В окрестностях Петергофа, где в течение всего царствования Анны слышалась, как при осаде Очакова, непрерывная пальба, создали крупные загоны, куда со всей страны свозили различных зверей и птиц. В этих загонах, прогуливаясь по парку, и «охотилась» наша коронованная Диана. Убить зверя в этих условиях ей не составляло никакого труда, да и стреляла она и в самом деле отлично. Государыня брала то ружье, то лук, а так как она была женщиной крупной и сильной, натянуть тугую тетиву ей было вполне под силу. Впрочем, Анна охотилась и с собаками. Для нее за огромные деньги в Англии и Франции специально закупали самых экзотических для России того времени охотничьих собак: бассетов, английских гончих, легавых, хортов, такс.

## ХРАНИМЫЕ ДАННЫЕ
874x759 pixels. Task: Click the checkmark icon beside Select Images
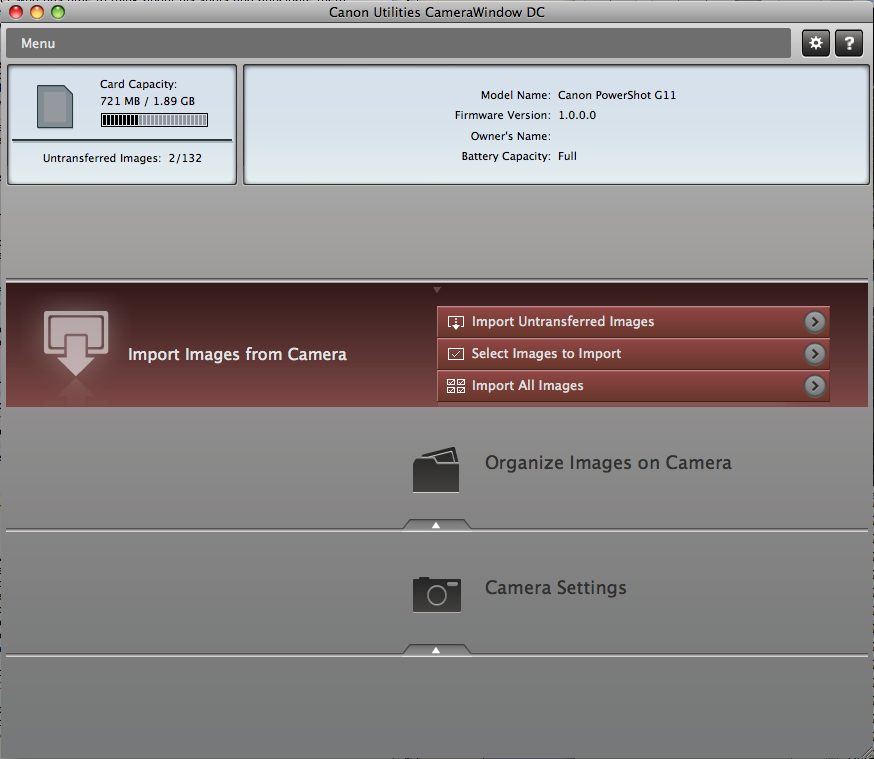456,354
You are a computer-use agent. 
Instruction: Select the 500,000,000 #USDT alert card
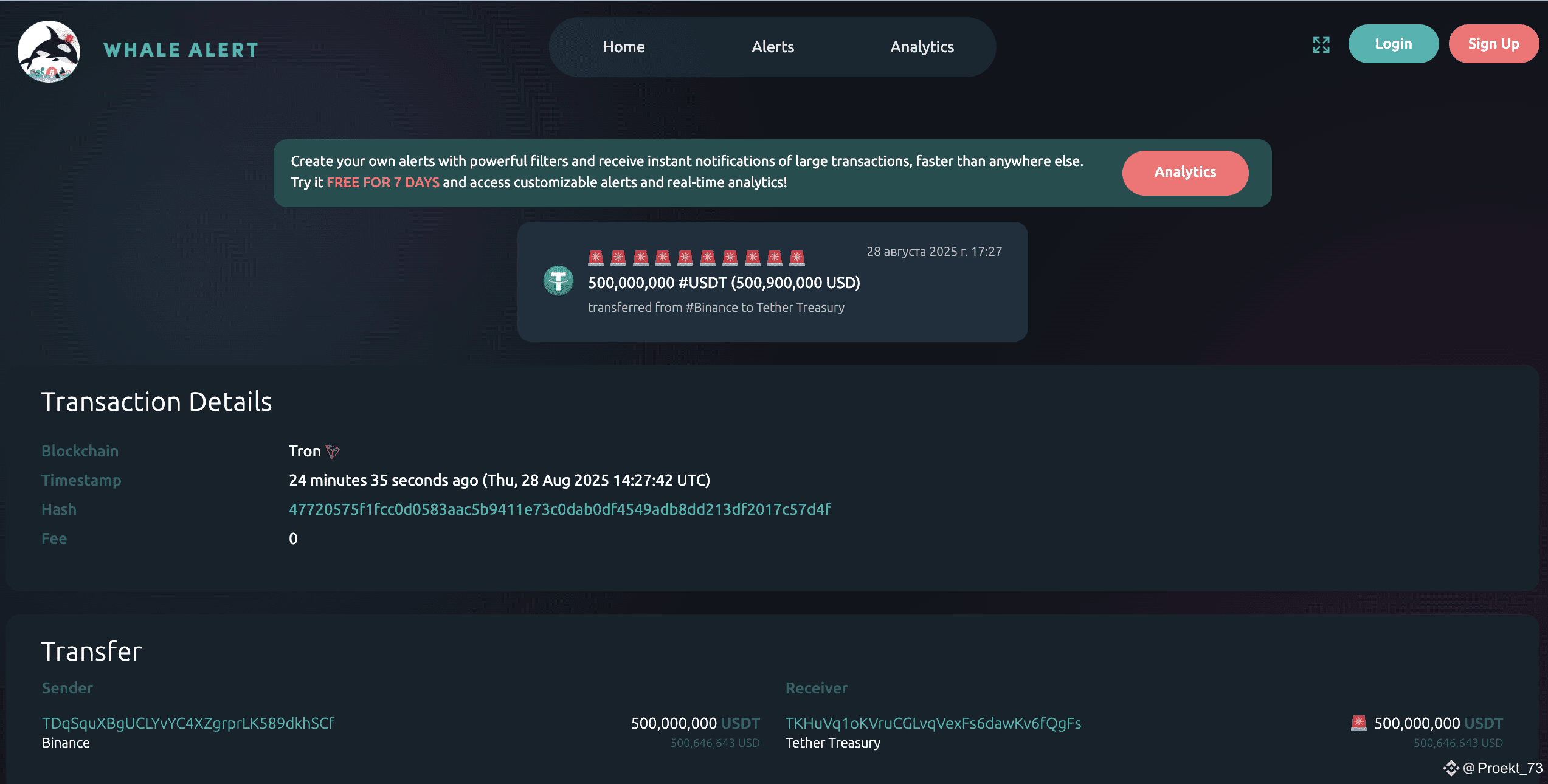coord(772,281)
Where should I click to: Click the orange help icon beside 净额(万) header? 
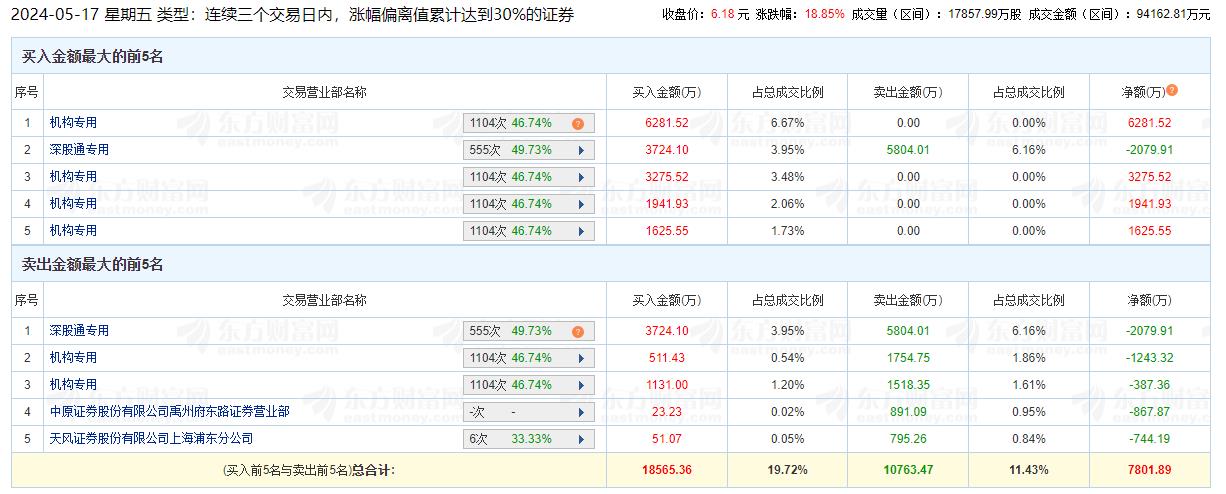[1172, 90]
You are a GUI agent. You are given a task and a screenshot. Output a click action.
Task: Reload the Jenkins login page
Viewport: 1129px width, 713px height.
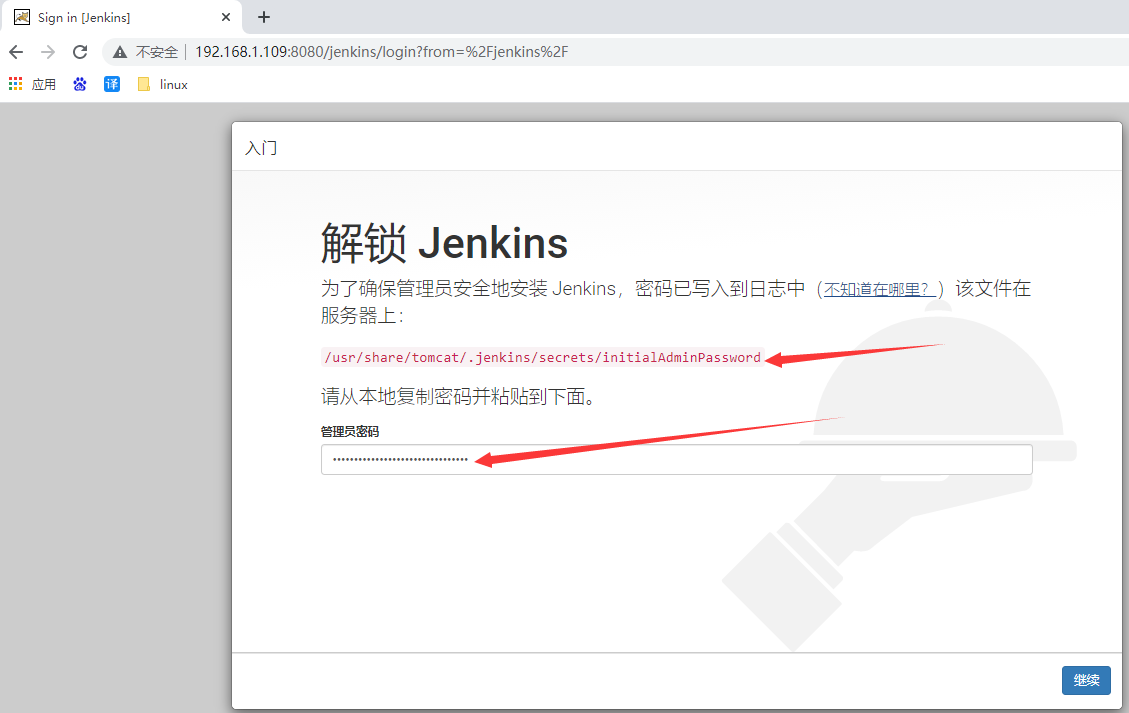pos(80,52)
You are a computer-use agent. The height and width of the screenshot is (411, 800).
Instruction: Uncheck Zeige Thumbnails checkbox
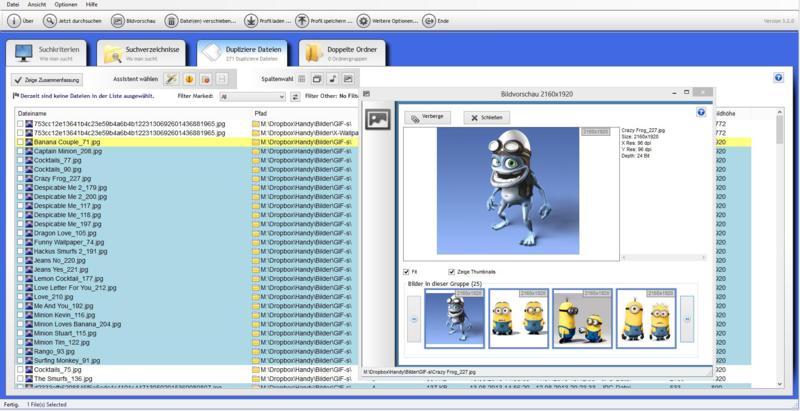click(x=452, y=272)
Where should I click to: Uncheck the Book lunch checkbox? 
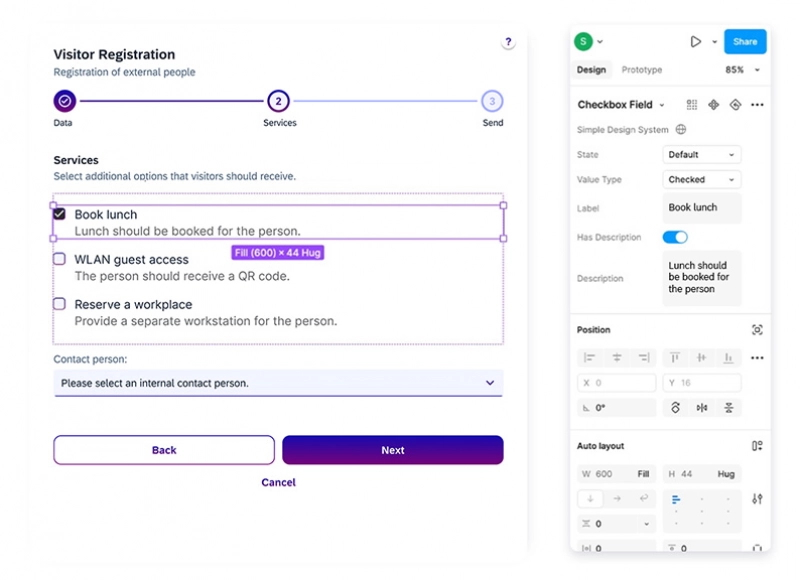(60, 214)
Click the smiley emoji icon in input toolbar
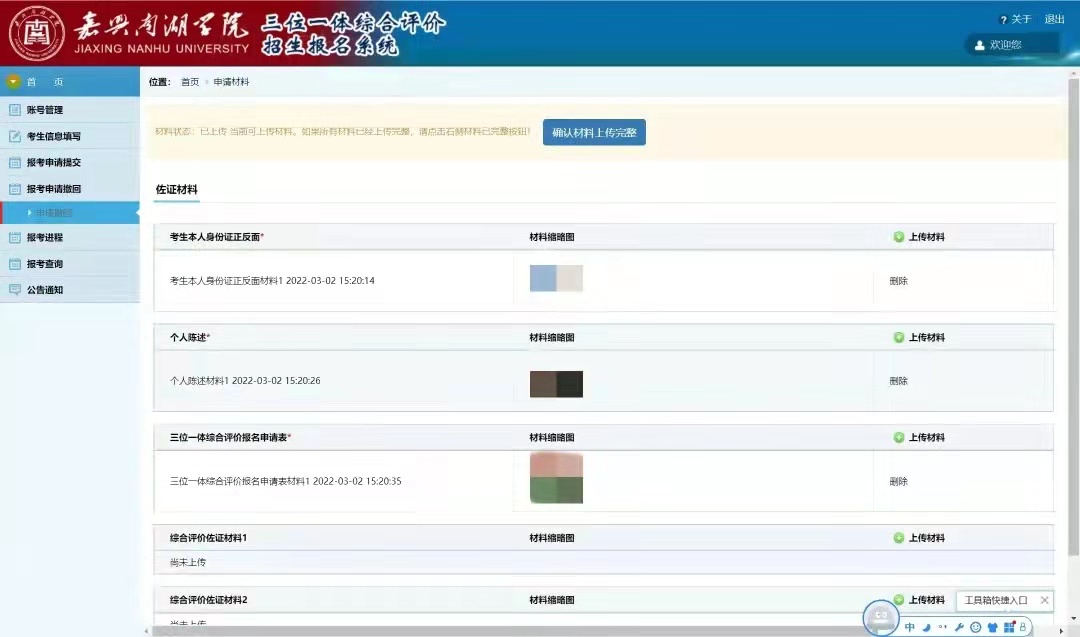This screenshot has height=637, width=1080. tap(976, 627)
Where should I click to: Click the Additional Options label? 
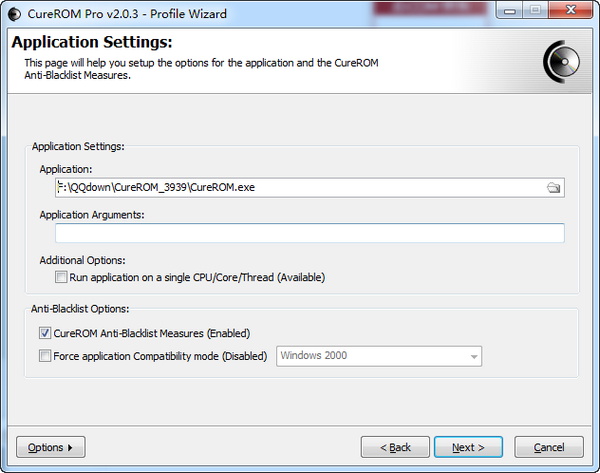[x=82, y=260]
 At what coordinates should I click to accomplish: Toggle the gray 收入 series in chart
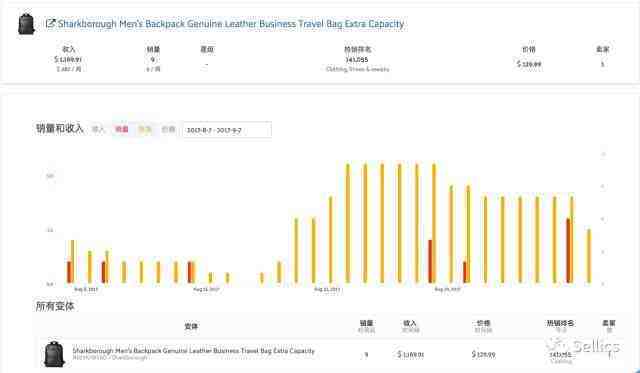tap(98, 129)

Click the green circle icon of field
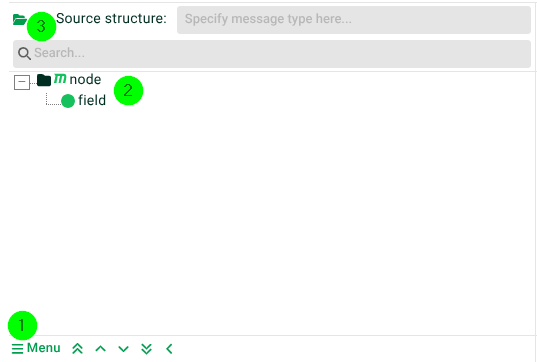point(68,101)
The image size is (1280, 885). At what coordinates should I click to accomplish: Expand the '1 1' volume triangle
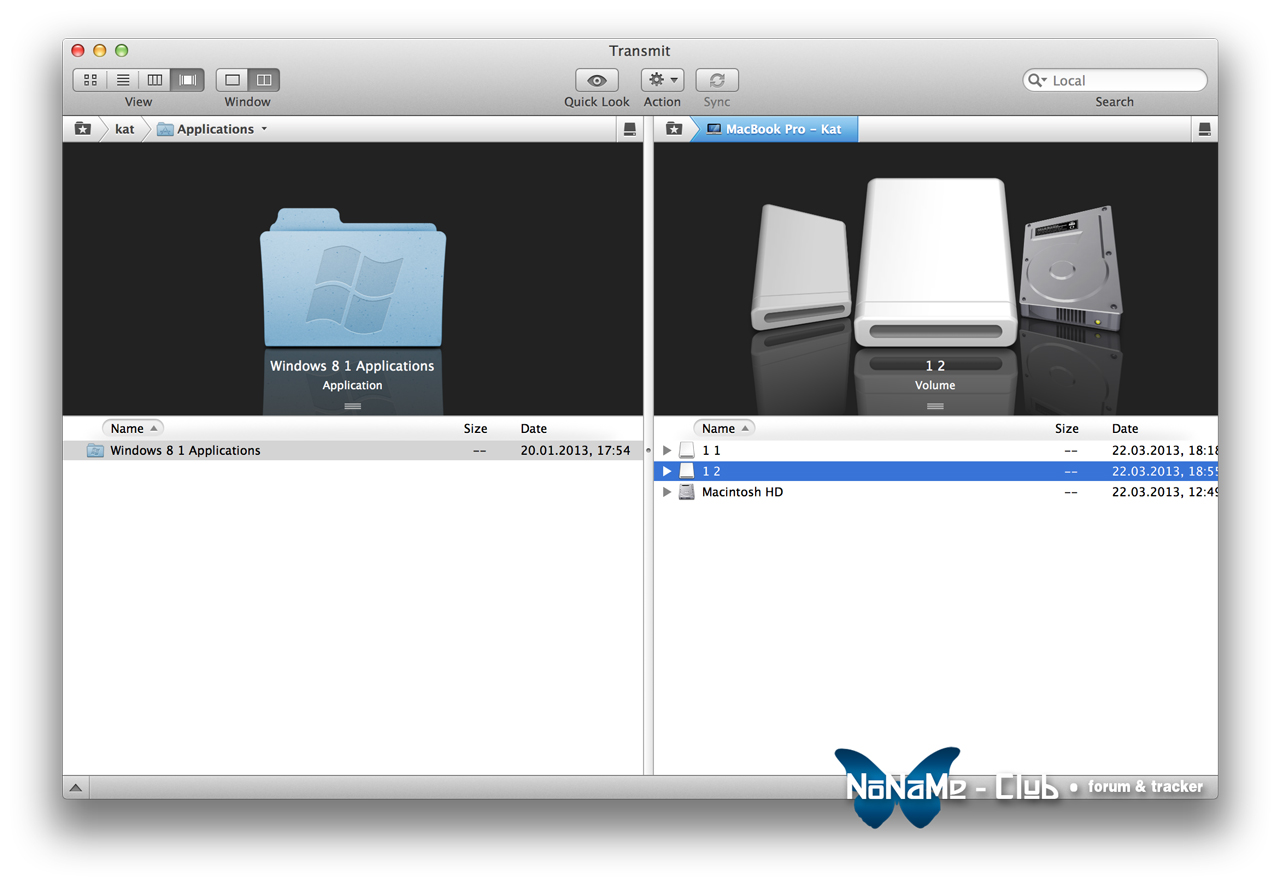coord(667,451)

## ЗАДАНИЕ
Выпишите из фрагмента текста об охоте Анны все породы охотничьих собак, которые для нее закупали в Англии и Франции.

## РЕЗУЛЬТАТ УПРАЖНЕНИЯ
Бассеты, английские гончие, легавые, хорты, таксы.